Defendant also raised the issues of plaintiff's complaint being barred by the doctrine of laches and by the doctrine of estoppel. In so doing, defendant contends that plaintiff has waived its right to enforce the covenants and conditions in her deed.
ANALYSIS
From the parties' pleadings and the evidence in the case, the Court concludes that the defendant's lot is zoned R-l (Residential low density) and that the deed to defendant's property does have [98]*98a restrictive covenant, restricting the number of units that may be erected on the lot.
The Court finds that plaintiff has endeavored to be the "watch dog" for the residential development. Plaintiff asserts that it intends to enforce all deed restrictions by legal action, if necessary. The Court finds, however, that plaintiff has dismally failed to initiate any form of legal action against any of the Caucasian violators of the same restrictive covenants. For example, it is common knowledge for many years, and plaintiff has had actual knowledge that the owners of parcels no. 1-41, no. 1-44, and no. 1-51 Estate Bakkeroe have all violated, and continue to violate, the same restrictive covenant that plaintiff accused defendant of violating. But, as of the last hearing date in this case, and of the date of this Memorandum Opinion, plaintiff has failed to file suit or take any legal action against the owners of those properties that are similarly in violation of the zoning laws as defendant.
The Court finds that at the time defendant commenced the construction of the third unit on her property, other property owners were already violating the same restrictive covenant. Importantly, some of the violators of the restrictive covenant were renting their illegal units and deriving a source of income from such renting. Moreover, these units were not being rented surreptitiously. Rather, they were advertised in the leading local newspaper of general circulation in this judicial district. For example, Parcel No. 1-41 had two, dwelling units in violation of the restrictive covenant. Both units were being rented for $1,000.00 and $1,200.00 monthly, respectively. The evidence further shows that both parcels nos. 1-44 and 1-51, which are owned by Caucasians, are in violation of the restrictive covenants, since each lot has a minimum of two rental apartments, in addition to the main residence.
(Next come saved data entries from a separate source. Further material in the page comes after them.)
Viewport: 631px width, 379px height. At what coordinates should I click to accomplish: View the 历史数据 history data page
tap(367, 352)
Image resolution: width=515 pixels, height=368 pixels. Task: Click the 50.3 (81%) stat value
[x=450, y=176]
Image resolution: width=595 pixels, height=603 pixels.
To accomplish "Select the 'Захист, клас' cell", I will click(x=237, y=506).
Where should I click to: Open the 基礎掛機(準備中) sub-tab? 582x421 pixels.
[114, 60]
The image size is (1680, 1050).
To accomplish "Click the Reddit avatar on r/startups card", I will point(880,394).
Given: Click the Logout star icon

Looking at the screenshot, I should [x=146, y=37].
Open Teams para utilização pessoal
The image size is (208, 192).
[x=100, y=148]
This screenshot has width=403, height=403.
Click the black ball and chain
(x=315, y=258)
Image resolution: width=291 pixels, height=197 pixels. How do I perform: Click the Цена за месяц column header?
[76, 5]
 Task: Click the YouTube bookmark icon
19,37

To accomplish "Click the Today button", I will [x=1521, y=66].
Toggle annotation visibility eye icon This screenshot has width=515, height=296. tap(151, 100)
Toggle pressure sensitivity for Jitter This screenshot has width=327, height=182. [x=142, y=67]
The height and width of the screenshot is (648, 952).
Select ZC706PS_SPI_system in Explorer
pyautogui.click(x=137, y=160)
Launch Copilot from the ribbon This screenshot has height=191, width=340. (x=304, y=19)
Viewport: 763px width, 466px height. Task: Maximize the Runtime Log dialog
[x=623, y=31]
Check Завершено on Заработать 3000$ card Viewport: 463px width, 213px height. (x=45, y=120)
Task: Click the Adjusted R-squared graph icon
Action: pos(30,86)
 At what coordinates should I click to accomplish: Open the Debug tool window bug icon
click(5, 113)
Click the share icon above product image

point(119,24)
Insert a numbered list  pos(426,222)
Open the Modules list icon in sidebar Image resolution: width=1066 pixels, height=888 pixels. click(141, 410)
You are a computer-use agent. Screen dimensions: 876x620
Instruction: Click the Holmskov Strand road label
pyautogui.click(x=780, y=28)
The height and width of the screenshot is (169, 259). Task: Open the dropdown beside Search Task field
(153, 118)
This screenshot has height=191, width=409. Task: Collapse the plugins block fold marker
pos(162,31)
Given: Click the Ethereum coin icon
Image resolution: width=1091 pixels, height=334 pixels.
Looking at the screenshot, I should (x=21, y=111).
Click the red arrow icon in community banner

Two of the homeowners in violation of the covenant were the sister and brother-in-law of one of the former officers of plaintiff's association. Therefore, the Court concludes that plaintiff is "selectively" enforcing the restrictive covenant by not initiating lawsuits against Caucasian residents who violate the covenant, while initiating one against someone who is Black.
Plaintiff asserts that enforcement of the restrictive covenant against defendant is warranted and necessary to "protect the [99]*99residents and the neighborhood." But plaintiff cannot seriously contend that its members are damaged by defendant's actions when others are doing the same thing with impunity or without any efforts by plaintiff to enjoin the same violation of a restrictive covenant by other residents. While plaintiff is uncompromising with defendant for her alleged violations, plaintiff is extremely condescending and timorous when dealing with others who are flagrant violators of the same restrictive covenant. For instance, when one of the plaintiff's representatives approached the owners of parcel 1-44 Estate Bakkeroe and inquired about the number of dwelling units on the premises, one of the owners of that parcel told the representative in no uncertain terms that it was "none of your business as to how many units were on the premises." Plaintiff condones this type of arrogance by its failure to initiate a lawsuit, as it did in this case, against the owners of parcel no. 1-44 Estate Bakkeroe.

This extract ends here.